AssistantBench: Can Web Agents Solve Realistic and Time-Consuming Tasks?
This work addresses the challenge of assessing web agents for practical applications like real-estate monitoring, but it is incremental as it builds on existing benchmarks and methods.
The authors tackled the problem of evaluating language agents on realistic, time-consuming web tasks by introducing AssistantBench, a benchmark of 214 tasks, and found that current systems, including state-of-the-art web agents, perform poorly with no model exceeding 26% accuracy, while their new SeePlanAct agent significantly outperforms previous ones.
Language agents, built on top of language models (LMs), are systems that can interact with complex environments, such as the open web. In this work, we examine whether such agents can perform realistic and time-consuming tasks on the web, e.g., monitoring real-estate markets or locating relevant nearby businesses. We introduce AssistantBench, a challenging new benchmark consisting of 214 realistic tasks that can be automatically evaluated, covering different scenarios and domains. We find that AssistantBench exposes the limitations of current systems, including language models and retrieval-augmented language models, as no model reaches an accuracy of more than 26 points.
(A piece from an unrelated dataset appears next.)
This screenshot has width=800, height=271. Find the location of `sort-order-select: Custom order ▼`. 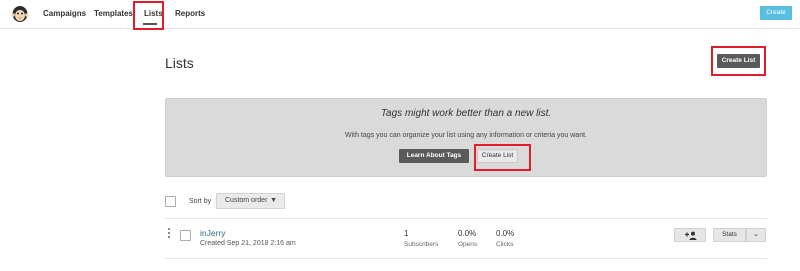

While closed-book LMs perform well in terms of accuracy, they exhibit low precision and tend to hallucinate facts. State-of-the-art web agents reach a score of near zero. Additionally, we introduce SeePlanAct (SPA), a new web agent that significantly outperforms previous agents, and an ensemble of SPA and closed-book models reaches the best overall performance. Moreover, we analyze failures of current systems and highlight that open web navigation remains a major challenge.